Tisch also founded new disciplines and departments, "including a moving image archiving and preservation program, the Clive Davis Institute of Recorded Music and a dual M.B.A.-M.F.A. degree with the Stern School of Business at N.Y.U."

In September 2009, President Barack Obama appointed Schmidt Campbell as the vice chair of the President's Committee on the Arts and Humanities.

===Spelman College presidency (2015–2022) ===
Schmidt Campbell assumed the role of president of Spelman College on August 1, 2015, succeeding Beverly Daniel Tatum. Under her leadership, Spelman moved from 77 to 57 on the U.S. News & World Report annual Best College rankings and ranked No.1 HBCU for the 13th year in a row. In addition, the college secured the No. 6 spot on U.S. News' inaugural list of Top Performers on Social Mobility.

Under her leadership, Campbell successfully completed the development of the Mary Schmidt Campbell Center for Innovation and the Arts. This building is over 80,000 square feet, and is the first academic center to be built on the campus in over two decades.

Schmidt Campbell retired from Spelman College on June 30, 2022. Her successor is Helene D. Gayle.

== Awards and honors ==
Schmidt Campbell sits on the boards of the Alfred P. Sloan Foundation, the Doris Duke Charitable Foundation, the High Museum of Art, the J. Paul Getty Trust, and is on the Advisory Boards of the Bonner Foundation, and the Association of Governing Boards of Universities and Colleges.

She was previously on the boards of the American Academy in Rome, the New York Shakespeare Festival, and the United Nations International School.

Schmidt Campbell is a fellow of the New York Institute for the Humanities and the American Academy of Arts and Sciences. She received a Candace Award from the National Coalition of 100 Black Women in 1986.

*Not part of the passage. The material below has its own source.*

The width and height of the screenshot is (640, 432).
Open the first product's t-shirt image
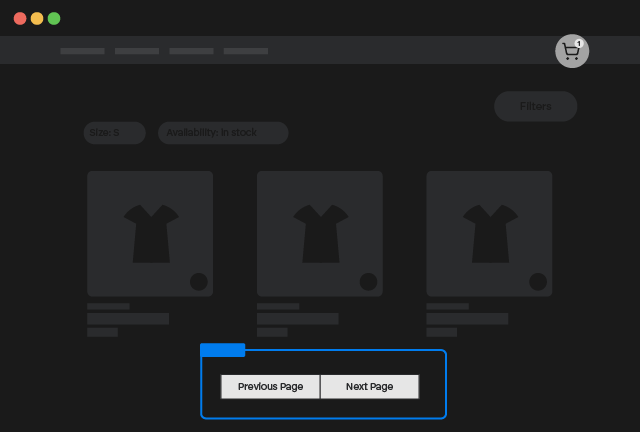coord(150,233)
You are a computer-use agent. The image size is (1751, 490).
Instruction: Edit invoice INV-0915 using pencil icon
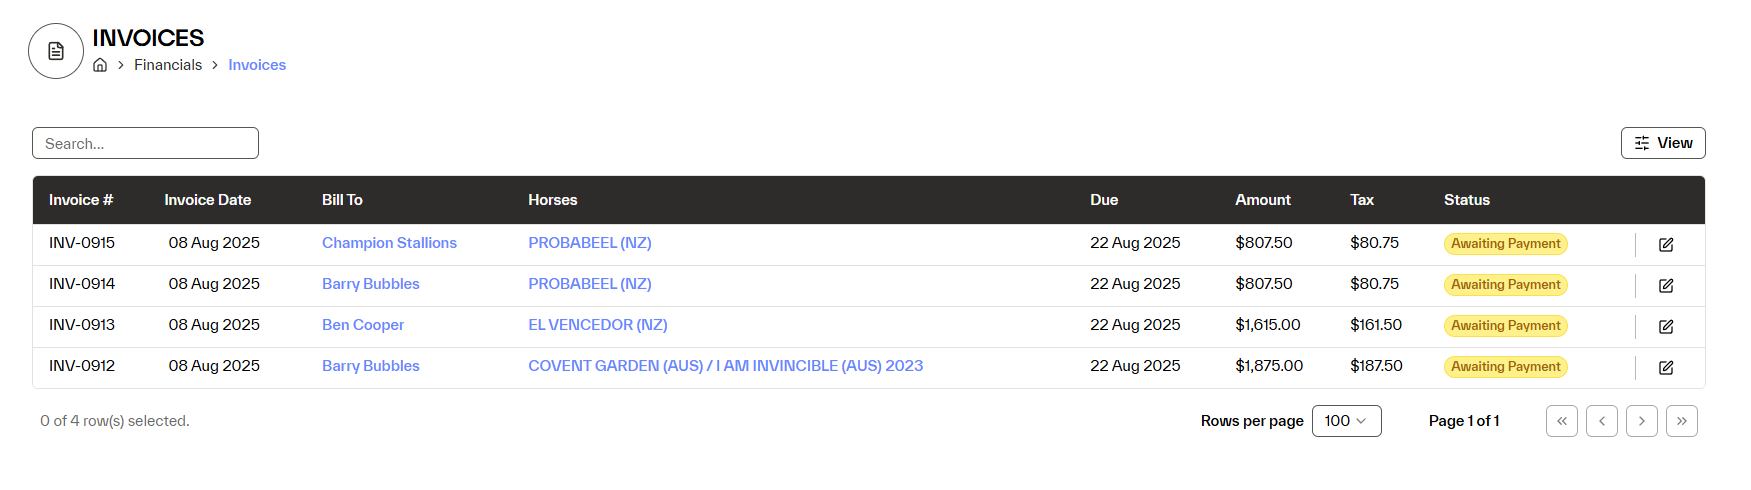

Schmidt Campbell holds several honorary degrees, including one from her alma mater, Swarthmore College in Pennsylvania, as well as the College of New Rochelle, Colgate University, City University of New York, and Pace University.

At Syracuse, she has been honored with the Arents Pioneer Medal (1993), a Chancellor's Citation and the College of Arts and Sciences' Distinguished Alumni Award. She was also awarded an honorary degree (2021).

== Personal life ==
Schmidt Campbell lives in Atlanta, Georgia. She has been married since 1968 to physicist George Campbell Jr., who is president emeritus of the Cooper Union. They are the parents of three sons.

== Selected works==
Schmidt Campbell has published books on a variety of topics. These include:

- "An American Odyssey: The Life and Work of Romare Bearden" (2018) For this book, she won the 2018 Hooks National Book Award from the Benjamin L. Hooks Institute for Social Change at the University of Memphis.
- "Artistic Citizenship: A Public Voice for the Arts" (2006)
- "Memory and metaphor : the art of Romare Bearden, 1940-1987" (1991)
- "Harlem Renaissance: Art of Black America" (1987)

Schmidt Campbell has contributed to several discussions, articles on higher education topics. In 2020, she penned an op-ed for The New York Times in response to how the college was affected by the COVID-19 pandemic. She also appeared on MSNBC's PoliticsNation with Al Sharpton to discuss how the coronavirus pandemic has affected historically Black colleges and universities.